The fund was designed with the idea that it would be self-sustaining. Agencies awarded money from the fund to modernize their IT infrastructure are on the hook to pay back TMF within 5 years, unless they get a special exemption from the OMB director.

This time, “we understood that the reimbursement model would need to be relaxed” in order “to ensure the most immediate and effective investment of the $1 billion TMF appropriation,” wrote committee Chairwoman Carolyn Maloney (D-N.Y.) and fellow Reps. Gerry Connolly (D-Md.), Eleanor Holmes Norton (D-D.C.), Katie Porter (D-Calif.) and Jamie Raskin (D-Md.).

The text of the law, signed into law on March 11, doesn’t include a reimbursement requirement.

“Most drafts of the provision retained a reimbursement requirement for only a portion of the funding,” the lawmakers wrote. It was taken out in the budget reconciliation process used to pass the law, they said.

“Although that requirement could not be retained …. We strongly urge the administration not to let the reimbursement model atrophy during the expenditure of the investment made by the American Rescue Plan,” the legislators wrote.

At the same time, some industry representatives and former government employees have said the reimbursement requirements may actually discourage agencies from fully participating in the fund, since not all projects have easily quantifiable results. That sentiment was echoed by multiple current agency IT leaders in a not-for-attribution discussion FCW hosted on April 13. “It’s a loan, which has a lot of strings, so that’s not an option,” one participant said.

The group of lawmakers asked OMB, GSA and the TMF Board that oversees the fund to give Congress a plan on how the money will be prioritized and spent, as well as details on how the money will fall “at least partially” under reimbursement requirements.
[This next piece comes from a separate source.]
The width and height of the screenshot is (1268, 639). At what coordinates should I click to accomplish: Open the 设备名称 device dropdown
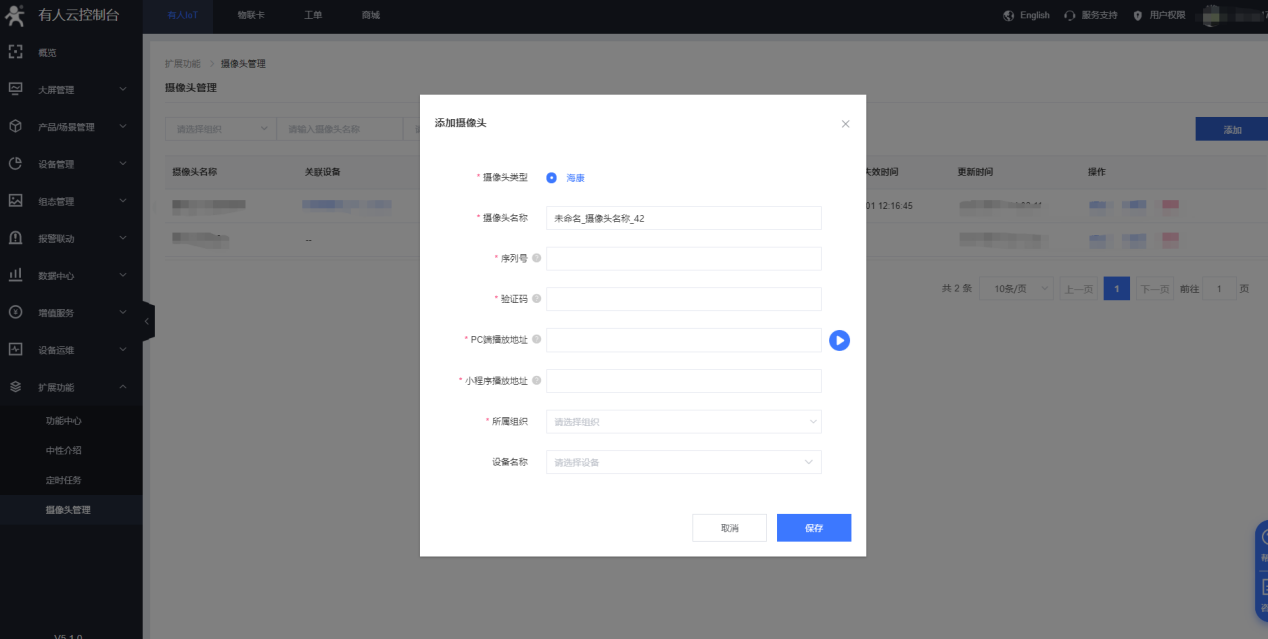click(x=683, y=463)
They asked how the board will create timetables for repayment for certain projects that anticipate financial returns, and how it will go about “measuring the success” of proposals that don’t have easily quantifiable goals in terms of financial payback.

They also want to know what the board will use to gauge which applications receive funding, and how it will scale up to take in more applications than it used to.

The letter requested a briefing on the plan before May 7.